Sometimes heads emerge normally from the boots after freezing, but remain yellow or even white instead of their usual green color. When this happens, all or part of the heads have been killed. Frequently, only the male parts (anthers) of the flowers die because they are more sensitive to low temperatures than the female parts. Since wheat is self-pollinated, sterility caused by freeze injury results in poor kernel set and low grain yield.
Freeze injury to the lower stem at this stage of growth can also be a significant problem. This kind of damage may take a little longer to detect. Producers will eventually be able to find soft “lesions” on the lower stems. The damaged tillers may lodge. Even if they don’t lodge, the heads will not produce grain.
Awns beginning to appear: If the awns have begun to appear, there can be significant injury to the heads if temperatures reach about 30 degrees or lower for several hours. Tillers may go ahead and finish shooting up the head, but few, if any, of the spikelets may pollinate normally and fill grain. Damaged heads from a freeze at this stage of growth may seem green and firm at first glance, but the floral parts will be yellowish and mushy.
All may not be lost if the heads on the main tillers are damaged, however. If there are enough secondary tillers at an earlier stage of development when the freeze occurs, these tillers may be able to compensate and keep yield losses to a minimum. There have been spring freeze events in the past in which the secondary tillers have compensated well because of good spring growing conditions, resulting in good yields. It is getting late in the season now to expect much from secondary tillers, however. Odds are that the weather will get hot before these tillers can complete grain fill.
Heading. Wheat is particularly vulnerable to damage from freezing weather as the head starts to emerge through the flowering stage.

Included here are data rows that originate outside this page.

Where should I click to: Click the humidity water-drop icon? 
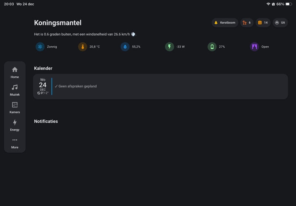125,47
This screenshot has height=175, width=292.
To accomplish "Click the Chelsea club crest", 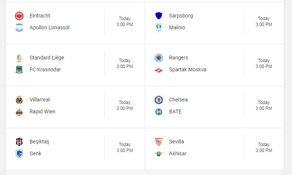I will tap(159, 100).
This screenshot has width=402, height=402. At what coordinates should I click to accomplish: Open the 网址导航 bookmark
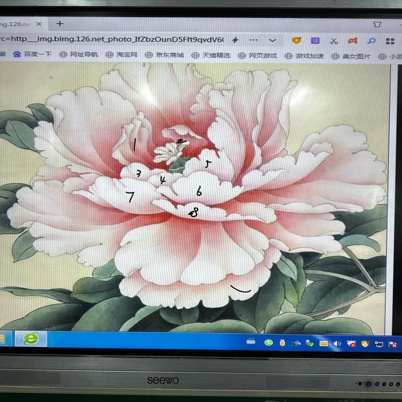79,54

Temperatures of 30 degrees or lower can damage anthers if they are exposed.
If the wheat was in the flowering stage at the time of the freeze in the early morning hours of May 16, you can determine if the anthers are damaged by examining them with a magnifying lens. Healthy anthers will be lime green. If they are damaged by a freeze, they will begin twisting within 2 to 3 days. Shortly afterward, they will begin to turn whitish or brown. The stigma in the florets may or may not also be damaged by a freeze. If the anthers are damaged by freeze, the flowers may fail to develop a kernel.
If you are unsure whether there has been freeze damage to the anthers, wait several days and determine whether kernels are developing normally. A week after flowering, kernels should be well-formed up and down the head under normal conditions.
If flowering has already occurred and kernels were forming at the time of the freeze, there still could be damage. Generally, it takes colder temperatures (about 28 degrees) to cause damage to kernel development than to floral structures.
Healthy, developing kernels shortly after flowering are greenish-white and as they grow, they turn more greenish. But if they are damaged, they will turn grayish-white, shriveled and rough and will not continue to enlarge. Producers might need to check heads several times to determine the amount of damage.
The comments above are general guidelines. Actual damage, if any, will not become apparent until temperatures have warmed back up for several days and growth has resumed.